» Set task
Please copy the material word for word, starting at the line that contains "You are a computer-use agent. 891x560 pixels." and continuing through the last line of the material.

» Raw data
-- start --

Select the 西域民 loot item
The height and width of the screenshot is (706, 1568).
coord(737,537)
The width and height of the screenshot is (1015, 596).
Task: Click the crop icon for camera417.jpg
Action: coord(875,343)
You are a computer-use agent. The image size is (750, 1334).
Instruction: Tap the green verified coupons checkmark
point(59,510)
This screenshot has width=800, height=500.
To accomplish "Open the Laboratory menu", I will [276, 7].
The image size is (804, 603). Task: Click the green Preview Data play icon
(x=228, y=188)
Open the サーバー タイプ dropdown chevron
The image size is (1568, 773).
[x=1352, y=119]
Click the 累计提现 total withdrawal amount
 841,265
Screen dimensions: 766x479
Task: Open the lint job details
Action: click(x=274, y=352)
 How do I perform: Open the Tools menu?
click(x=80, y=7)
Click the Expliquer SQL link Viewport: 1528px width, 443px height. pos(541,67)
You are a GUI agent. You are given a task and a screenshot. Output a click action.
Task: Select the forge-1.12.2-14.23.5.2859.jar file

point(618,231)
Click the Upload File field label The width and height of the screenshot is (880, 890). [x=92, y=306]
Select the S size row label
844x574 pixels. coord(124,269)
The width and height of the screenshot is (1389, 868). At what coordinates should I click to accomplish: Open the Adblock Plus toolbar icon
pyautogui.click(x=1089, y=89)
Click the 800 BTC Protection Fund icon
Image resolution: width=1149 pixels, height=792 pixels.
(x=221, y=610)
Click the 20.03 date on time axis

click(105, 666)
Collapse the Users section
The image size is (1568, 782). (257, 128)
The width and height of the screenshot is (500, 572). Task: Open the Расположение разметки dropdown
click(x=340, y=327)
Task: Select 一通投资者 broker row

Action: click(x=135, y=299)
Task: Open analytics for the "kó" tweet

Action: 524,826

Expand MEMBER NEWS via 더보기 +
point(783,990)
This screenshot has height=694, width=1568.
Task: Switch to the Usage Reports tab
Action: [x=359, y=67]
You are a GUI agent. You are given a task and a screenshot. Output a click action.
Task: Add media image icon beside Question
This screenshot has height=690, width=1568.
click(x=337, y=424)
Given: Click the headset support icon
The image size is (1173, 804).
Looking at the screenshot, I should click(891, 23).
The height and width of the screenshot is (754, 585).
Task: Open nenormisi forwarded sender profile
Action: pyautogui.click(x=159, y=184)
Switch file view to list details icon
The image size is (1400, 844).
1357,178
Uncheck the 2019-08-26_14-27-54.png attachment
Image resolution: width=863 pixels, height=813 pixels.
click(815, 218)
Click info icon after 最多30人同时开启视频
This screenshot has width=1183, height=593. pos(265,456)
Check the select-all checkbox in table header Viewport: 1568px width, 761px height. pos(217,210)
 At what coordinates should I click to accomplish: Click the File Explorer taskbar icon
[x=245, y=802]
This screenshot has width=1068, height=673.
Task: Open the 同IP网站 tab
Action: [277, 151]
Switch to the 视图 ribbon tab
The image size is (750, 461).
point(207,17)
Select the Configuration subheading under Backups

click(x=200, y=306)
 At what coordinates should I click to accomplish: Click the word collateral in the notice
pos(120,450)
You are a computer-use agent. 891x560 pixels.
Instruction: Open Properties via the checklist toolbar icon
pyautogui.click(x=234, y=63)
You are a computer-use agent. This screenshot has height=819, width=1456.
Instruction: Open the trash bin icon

-- end --

» Answer to the problem
You are a computer-use agent. 891x560 pixels.
Instruction: Open Properties via the checklist toolbar icon
pyautogui.click(x=234, y=63)
You are a computer-use agent. This screenshot has height=819, width=1456.
Instruction: Open the trash bin icon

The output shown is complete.